Dentro de un tiempo, habrá quien se pregunte por el auge actual de las películas de superhéroes. Unos opinarán que en tiempos de crisis iracundas, fue lógico recurrir a salvadores con poderes (a grandes males, grandes remedios). Otros lo achacarán al desarrollo de los efectos especiales, herramienta sobre la que se sustenta el género. También habrá quien observe el factor nostálgico, puesto que muchos de los padres que hoy acompañan a sus hijos al cine leyeron los cómics cuando eran niños. Y al fin, los más prosaicos, dirán que todo se debió al plan de crecimiento y expansión de la compañía Marvel, adquirida en 2009 por el gigante Disney. Todas estas razones serán válidas, o quizá ninguna, pero ya dará igual.
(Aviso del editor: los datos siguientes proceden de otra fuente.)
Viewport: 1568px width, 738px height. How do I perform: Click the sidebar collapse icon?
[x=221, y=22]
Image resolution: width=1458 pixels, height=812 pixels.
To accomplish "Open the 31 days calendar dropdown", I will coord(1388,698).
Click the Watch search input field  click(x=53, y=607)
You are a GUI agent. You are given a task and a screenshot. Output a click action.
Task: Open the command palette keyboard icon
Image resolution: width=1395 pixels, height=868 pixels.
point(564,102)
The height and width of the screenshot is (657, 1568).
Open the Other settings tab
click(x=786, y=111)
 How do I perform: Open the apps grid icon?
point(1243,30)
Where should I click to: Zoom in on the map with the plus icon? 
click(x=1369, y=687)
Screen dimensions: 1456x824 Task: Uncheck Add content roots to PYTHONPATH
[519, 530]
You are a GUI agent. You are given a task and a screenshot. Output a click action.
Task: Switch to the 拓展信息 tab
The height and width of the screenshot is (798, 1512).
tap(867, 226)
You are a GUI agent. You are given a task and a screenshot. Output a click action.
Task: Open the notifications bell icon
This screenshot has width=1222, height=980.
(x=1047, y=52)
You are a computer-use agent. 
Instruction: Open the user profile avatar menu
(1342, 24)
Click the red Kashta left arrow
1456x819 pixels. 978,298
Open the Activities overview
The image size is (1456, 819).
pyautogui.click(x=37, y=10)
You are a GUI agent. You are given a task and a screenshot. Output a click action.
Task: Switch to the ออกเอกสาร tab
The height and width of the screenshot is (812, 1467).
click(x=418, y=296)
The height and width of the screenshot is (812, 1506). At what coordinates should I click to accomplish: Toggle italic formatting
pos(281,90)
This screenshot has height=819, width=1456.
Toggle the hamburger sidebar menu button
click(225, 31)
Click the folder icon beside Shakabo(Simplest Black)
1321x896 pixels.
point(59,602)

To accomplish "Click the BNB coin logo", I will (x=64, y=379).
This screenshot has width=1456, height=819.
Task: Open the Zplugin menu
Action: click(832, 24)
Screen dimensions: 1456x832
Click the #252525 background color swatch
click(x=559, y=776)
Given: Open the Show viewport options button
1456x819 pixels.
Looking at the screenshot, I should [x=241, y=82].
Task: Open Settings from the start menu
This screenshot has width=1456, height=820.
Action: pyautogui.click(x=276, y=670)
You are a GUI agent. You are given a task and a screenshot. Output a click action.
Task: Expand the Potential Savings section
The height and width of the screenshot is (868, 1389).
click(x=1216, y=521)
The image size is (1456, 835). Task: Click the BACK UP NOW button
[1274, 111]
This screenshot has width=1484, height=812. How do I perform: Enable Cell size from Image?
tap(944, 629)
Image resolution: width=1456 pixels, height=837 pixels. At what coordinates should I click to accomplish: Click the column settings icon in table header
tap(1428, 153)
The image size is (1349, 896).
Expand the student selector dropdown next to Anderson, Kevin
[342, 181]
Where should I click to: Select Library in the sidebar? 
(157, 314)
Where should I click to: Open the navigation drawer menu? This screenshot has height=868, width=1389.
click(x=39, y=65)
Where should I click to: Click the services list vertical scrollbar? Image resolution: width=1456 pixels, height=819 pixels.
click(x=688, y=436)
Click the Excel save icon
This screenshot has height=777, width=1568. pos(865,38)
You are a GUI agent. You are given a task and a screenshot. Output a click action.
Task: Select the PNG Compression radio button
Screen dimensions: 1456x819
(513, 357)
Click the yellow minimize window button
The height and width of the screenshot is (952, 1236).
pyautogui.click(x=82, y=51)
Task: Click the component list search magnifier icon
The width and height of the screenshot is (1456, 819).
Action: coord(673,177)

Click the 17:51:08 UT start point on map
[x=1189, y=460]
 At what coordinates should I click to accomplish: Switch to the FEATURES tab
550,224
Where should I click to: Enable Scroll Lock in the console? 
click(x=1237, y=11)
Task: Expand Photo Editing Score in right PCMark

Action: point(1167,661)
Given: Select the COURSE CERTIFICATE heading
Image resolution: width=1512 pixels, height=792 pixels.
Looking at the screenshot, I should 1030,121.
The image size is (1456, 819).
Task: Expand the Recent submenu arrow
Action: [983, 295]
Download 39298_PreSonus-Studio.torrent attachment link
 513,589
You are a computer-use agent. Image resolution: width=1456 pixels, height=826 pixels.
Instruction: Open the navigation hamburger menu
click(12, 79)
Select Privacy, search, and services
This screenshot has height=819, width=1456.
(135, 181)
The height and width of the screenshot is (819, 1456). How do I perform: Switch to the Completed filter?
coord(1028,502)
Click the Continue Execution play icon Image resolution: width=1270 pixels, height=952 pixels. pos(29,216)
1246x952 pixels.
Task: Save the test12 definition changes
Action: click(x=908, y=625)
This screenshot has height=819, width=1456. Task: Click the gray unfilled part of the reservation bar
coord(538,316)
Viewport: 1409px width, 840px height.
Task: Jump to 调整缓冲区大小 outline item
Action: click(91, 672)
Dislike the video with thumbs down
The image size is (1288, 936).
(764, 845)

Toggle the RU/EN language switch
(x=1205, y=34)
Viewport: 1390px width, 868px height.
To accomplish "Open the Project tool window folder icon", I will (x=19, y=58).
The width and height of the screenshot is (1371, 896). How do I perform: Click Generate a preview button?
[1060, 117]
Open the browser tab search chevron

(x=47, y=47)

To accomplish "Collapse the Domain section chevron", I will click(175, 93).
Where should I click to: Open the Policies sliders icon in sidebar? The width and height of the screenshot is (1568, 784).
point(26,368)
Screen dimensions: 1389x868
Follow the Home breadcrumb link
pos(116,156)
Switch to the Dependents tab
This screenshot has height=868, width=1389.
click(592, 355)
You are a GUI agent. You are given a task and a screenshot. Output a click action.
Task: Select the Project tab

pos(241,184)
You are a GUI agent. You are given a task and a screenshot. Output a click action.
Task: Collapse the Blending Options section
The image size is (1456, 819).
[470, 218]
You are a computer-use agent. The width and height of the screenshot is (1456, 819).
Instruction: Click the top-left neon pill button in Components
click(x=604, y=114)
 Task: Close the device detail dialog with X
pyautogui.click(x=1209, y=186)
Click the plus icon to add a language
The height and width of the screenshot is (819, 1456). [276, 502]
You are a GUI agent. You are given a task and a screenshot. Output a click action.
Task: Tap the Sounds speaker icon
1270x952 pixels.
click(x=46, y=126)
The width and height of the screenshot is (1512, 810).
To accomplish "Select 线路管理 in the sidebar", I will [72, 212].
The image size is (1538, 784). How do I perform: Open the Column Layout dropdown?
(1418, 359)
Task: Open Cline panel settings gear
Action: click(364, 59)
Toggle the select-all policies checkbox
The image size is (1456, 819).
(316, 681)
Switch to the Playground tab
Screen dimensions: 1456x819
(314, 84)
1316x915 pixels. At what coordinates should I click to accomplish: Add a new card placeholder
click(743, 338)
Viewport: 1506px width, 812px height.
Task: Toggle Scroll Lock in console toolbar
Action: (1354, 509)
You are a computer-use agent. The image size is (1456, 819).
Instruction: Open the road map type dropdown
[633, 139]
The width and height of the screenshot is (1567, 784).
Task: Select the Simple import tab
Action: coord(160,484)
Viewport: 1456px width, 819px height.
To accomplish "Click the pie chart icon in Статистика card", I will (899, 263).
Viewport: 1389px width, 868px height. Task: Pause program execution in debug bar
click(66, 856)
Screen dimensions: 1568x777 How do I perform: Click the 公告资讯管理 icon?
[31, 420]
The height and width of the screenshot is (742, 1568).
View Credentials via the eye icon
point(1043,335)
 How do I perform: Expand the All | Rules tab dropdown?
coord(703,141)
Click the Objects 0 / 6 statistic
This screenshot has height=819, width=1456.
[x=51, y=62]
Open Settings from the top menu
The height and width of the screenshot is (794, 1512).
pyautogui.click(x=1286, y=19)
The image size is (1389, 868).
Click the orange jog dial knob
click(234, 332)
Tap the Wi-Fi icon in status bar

Lo cierto es que hay unas cuantas franquicias en marcha (el Capitán América, Thor, X-Men, los Vengadores...) dentro de las cuales Spider-Man ocupa un lugar relevante. El Hombre Araña es sin duda el personaje más universal de Marvel, y con la quinta película de su revivida trayectoria cinematográfica, demuestra no ser inmune ni siquiera a su propia historia: otra vez la crisis de pareja de Peter Parker, otra vez el complejo de Edipo y el dilema entre el poder y la responsabilidad, otra vez las viejas rencillas con la cúpula de OsCorp.
"The Amazing Spider-Man 2: el poder de Electro" pisa terreno conocido, y el cuarteto de guionistas que figura en los créditos no demuestra demasiada imaginación a la hora de desarrollar el argumento. Las tramas se solapan unas con otras hasta provocar una saturación de información que entorpece la fluidez del relato y, sobre todo, el interés del espectador. Hay una dependencia de lo sucedido en la anterior entrega que puede excluir a los profanos de la saga, y que completa el círculo perverso que rodea al panorama audiovisual: antes las series de televisión imitaban al cine, hoy es el cine el que imita a las series de televisión.
También hay aciertos, como el humor que muchas de estas películas han ido desechando y que sigue siendo una de las señas de identidad de Spider-Man. Las otras bondades del film residen en el trabajo de Marc Webb como director, con un derroche de nervio y energía al servicio de las escenas de acción. Cada secuencia está diseñada para crear espectáculo, una decisión legítima si no se cuenta con demasiados escrúpulos. Porque la película incurre en algunos de los vicios adquiridos por el moderno cine de género: confundir el ritmo trepidante con el montaje atropellado, fragmentar la puesta en escena arbitrariamente, y supeditar los infinitos emplazamientos de cámara en pos de la lógica narrativa. Cuestiones que muchos considerarán absurdas tratándose de una película de superhéroes, pero que empujan a que el cine se parezca menos al cine y más al videojuego o al videoclip musical.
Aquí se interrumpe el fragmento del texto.